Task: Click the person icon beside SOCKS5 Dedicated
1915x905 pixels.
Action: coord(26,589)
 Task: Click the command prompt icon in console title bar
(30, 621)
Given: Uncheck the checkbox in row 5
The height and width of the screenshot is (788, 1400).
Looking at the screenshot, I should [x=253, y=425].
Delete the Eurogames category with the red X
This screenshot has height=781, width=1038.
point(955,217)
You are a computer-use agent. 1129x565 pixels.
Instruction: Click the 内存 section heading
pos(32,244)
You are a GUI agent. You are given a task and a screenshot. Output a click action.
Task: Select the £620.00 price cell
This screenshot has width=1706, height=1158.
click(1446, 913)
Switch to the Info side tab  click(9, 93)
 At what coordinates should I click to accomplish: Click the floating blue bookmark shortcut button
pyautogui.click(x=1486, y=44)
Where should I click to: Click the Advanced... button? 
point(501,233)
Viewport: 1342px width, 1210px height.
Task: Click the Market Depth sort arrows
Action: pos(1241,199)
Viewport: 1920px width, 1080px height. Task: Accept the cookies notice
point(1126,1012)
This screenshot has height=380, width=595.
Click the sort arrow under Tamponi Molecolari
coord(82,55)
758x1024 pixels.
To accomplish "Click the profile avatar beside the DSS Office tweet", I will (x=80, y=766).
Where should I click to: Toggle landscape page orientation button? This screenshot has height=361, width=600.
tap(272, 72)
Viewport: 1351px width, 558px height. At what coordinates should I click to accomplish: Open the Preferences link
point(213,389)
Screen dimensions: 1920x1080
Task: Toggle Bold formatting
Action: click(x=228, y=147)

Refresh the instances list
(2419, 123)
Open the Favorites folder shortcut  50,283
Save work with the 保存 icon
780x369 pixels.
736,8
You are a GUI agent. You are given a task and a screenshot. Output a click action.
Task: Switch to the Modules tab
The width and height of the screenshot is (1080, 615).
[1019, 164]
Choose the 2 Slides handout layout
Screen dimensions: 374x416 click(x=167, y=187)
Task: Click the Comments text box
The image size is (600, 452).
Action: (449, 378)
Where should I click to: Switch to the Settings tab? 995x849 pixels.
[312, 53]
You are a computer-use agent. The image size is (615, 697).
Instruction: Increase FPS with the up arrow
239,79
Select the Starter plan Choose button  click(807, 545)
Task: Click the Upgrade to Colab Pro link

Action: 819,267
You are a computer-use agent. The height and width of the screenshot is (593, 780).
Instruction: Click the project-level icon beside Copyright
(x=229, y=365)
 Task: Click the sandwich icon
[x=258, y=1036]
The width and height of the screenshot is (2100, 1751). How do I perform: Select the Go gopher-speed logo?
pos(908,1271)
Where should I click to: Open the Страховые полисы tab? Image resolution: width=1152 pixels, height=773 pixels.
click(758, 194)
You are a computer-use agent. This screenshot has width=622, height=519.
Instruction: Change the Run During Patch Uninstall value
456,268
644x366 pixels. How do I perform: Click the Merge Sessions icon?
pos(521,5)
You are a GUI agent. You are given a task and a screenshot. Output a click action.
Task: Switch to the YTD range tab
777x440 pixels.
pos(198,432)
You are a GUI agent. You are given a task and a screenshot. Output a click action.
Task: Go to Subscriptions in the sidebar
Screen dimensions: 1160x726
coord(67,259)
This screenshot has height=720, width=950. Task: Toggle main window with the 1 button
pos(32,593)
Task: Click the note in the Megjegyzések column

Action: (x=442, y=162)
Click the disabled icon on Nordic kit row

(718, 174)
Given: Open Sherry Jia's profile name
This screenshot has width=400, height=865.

> _Instrucciones y requisitos_:
Extraiga sin modificación alguna todas las líneas, desde la que contiene "The width and height of the screenshot is (2100, 1751)." hasta la que contiene "click(758, 194)", ambas incluidas.

> _Solución del problema_:
The width and height of the screenshot is (2100, 1751). How do I perform: Select the Go gopher-speed logo?
pos(908,1271)
Where should I click to: Open the Страховые полисы tab? Image resolution: width=1152 pixels, height=773 pixels.
click(758, 194)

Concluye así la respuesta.